(Reuters) - Chipmaker Microchip Technology forecast fourth-quarter net sales below Wall Street estimates on Thursday, anticipating weak demand from customers as they clear excess inventory.
Shares of the Chandler, Arizona-based company fell more than 3% in extended trading.
Demand for auto chips has been slowing as customers are dealing with excess inventory, hitting chipmakers such as Microchip Technology in an uncertain economy.
"We are cautious about demand in the near term given the weak macro environment and customers' ongoing actions to reduce inventory," CEO Ganesh Moorthy said.
"As a result, we intend to have two-week shutdowns in our large wafer fabrication facilities in each of the March and June quarters and reduced activity in many of our other factories, resulting in underutilization charges," Moorthy added.

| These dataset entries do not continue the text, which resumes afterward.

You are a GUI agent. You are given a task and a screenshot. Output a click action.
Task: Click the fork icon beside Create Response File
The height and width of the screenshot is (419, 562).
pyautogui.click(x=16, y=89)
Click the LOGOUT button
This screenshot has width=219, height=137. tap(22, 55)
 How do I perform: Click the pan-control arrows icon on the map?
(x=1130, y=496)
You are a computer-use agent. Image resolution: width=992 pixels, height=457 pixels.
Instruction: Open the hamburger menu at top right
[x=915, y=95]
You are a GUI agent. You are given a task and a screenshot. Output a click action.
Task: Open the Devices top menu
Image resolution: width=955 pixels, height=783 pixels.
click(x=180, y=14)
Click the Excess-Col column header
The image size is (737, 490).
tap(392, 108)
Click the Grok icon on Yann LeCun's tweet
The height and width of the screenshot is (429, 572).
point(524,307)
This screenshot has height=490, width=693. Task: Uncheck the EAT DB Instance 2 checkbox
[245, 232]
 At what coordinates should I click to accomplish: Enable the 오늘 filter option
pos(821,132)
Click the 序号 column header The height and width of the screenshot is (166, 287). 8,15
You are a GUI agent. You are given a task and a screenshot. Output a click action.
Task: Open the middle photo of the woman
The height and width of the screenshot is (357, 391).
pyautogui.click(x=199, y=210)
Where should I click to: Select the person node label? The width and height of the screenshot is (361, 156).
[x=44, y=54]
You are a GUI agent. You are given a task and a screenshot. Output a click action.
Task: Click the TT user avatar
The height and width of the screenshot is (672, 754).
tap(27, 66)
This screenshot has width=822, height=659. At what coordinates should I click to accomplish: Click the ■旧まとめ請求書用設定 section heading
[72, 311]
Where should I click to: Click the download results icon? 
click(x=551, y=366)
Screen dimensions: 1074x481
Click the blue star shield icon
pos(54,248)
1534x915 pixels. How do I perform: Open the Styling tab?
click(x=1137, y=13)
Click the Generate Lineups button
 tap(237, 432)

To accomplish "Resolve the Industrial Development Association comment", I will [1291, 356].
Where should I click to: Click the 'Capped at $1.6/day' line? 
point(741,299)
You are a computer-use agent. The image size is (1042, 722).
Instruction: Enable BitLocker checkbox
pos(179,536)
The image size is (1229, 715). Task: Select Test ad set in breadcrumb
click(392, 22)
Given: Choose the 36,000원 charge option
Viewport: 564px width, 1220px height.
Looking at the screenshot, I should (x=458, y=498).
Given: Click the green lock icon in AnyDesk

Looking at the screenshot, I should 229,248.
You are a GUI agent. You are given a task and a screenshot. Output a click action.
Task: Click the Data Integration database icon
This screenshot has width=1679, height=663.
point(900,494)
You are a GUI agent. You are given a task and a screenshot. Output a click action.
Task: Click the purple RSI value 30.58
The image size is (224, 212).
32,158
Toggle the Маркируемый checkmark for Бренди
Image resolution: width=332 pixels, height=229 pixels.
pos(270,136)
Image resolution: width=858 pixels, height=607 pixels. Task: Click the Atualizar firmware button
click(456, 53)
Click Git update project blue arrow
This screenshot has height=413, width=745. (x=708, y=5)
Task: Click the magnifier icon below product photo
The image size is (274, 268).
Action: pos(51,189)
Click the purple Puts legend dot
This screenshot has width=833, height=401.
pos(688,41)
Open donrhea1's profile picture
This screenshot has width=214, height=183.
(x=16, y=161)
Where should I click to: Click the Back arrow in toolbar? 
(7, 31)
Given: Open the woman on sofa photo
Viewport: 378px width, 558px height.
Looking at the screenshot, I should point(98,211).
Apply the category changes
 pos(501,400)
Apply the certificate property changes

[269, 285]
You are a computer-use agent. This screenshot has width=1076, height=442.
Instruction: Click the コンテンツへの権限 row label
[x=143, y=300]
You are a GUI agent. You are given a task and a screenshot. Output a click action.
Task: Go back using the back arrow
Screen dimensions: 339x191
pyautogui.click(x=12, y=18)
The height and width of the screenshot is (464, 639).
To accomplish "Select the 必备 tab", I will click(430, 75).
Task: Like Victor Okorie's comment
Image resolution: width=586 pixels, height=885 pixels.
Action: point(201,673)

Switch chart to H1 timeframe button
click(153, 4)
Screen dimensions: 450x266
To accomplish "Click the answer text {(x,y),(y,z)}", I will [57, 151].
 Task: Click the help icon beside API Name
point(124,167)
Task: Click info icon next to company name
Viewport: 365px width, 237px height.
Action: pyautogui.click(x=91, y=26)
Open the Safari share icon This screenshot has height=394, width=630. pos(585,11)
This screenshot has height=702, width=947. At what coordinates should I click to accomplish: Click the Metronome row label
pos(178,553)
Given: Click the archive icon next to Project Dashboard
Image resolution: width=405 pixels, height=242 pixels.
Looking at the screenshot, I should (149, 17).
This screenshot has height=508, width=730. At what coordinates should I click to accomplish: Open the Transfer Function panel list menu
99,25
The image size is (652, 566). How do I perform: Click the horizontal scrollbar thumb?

Last month, its peer Texas Instruments forecast first-quarter revenue and profit below estimates, as early signs of weakness in the automotive sector add to worries over a persistent supply glut in its industrial markets.
Similarly, Israel-based firm Mobileye Global forecast preliminary 2024 revenue below estimates, with a pullback in orders from its customers clearing excess inventory.
Microchip expects net sales in the range of $1.23 billion to $1.43 billion for the fourth quarter ending in March, below analysts' average estimate of $1.66 billion, according to LSEG data.
It expects fourth-quarter adjusted profit per share between 33 cents and 36 cents, compared with estimates of 92 cents.
The company posted net sales of $1.77 billion for the three months ended Dec. 31, in line with analysts' estimates. Excluding items, its third-quarter adjusted profit per share was $1.08, compared with estimates of $1.04.